If you’re wondering about hard numbers, the benefits for Wine look massive.

From Jan 2024:

https://www.phoronix.com/news/Windows-NT-Sync-RFC-Linux

cadamsdotcom | 25 days ago

I also believe this kernel adds Intel GPU support for the N100 and N150 chips used in lots of mini PCs. I have a Beelink N150 rig running various Docker containers that I am curious to test some light AI workloads on.

nodesocket | 25 days ago

I wonder if he reads every single line of code. Or even skims over them.

ptdorf | 25 days ago

> Below is the shortlog for the last week. It's nice and small - not only was there no last-minute issue yesterday, the whole last week was pretty calm. The patch is dominated by some amd gpu updates, and even those are pretty small. The rest is random small changes all over.

https://lore.kernel.org/lkml/CAHk-=wg7TO09Si5tTPyhdrLLvyYtVm...

Funny that Linus himself doesn't consider much in the release noteworthy besides the GPU stuff, yet the submission article goes on about "leaps", "big news" and "major step".

diggan | 25 days ago

Not a single word about missing bcachefs fixes? Or are they now in?
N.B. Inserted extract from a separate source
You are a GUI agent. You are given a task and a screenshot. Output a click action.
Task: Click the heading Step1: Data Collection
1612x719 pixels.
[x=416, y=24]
Or the upcoming breaking GPIO changes. That will be a huge minefield

rurban | 25 days ago

zdnet... now that's a familiar name I haven't seen in a while

kwar13 | 25 days ago

"Linux Torvalds"

DominoTree | 25 days ago

tl;dr: better windows-like filesystem driver for Wine, better AMD GPU drivers, more Rust implementations, support for Snapdragon 8 Elite, fixed vulnerabilities on RISC-V, better btrfs

Jotalea | 25 days ago

>This driver is designed to emulate Windows NT synchronization primitives

To me, anything that emulates windows primitives is a bad thing. Again these changes being pushed by Microsoft make me glad the BSDs exist.

Lets hope the BSDs can continue staying independent of Large Corporations.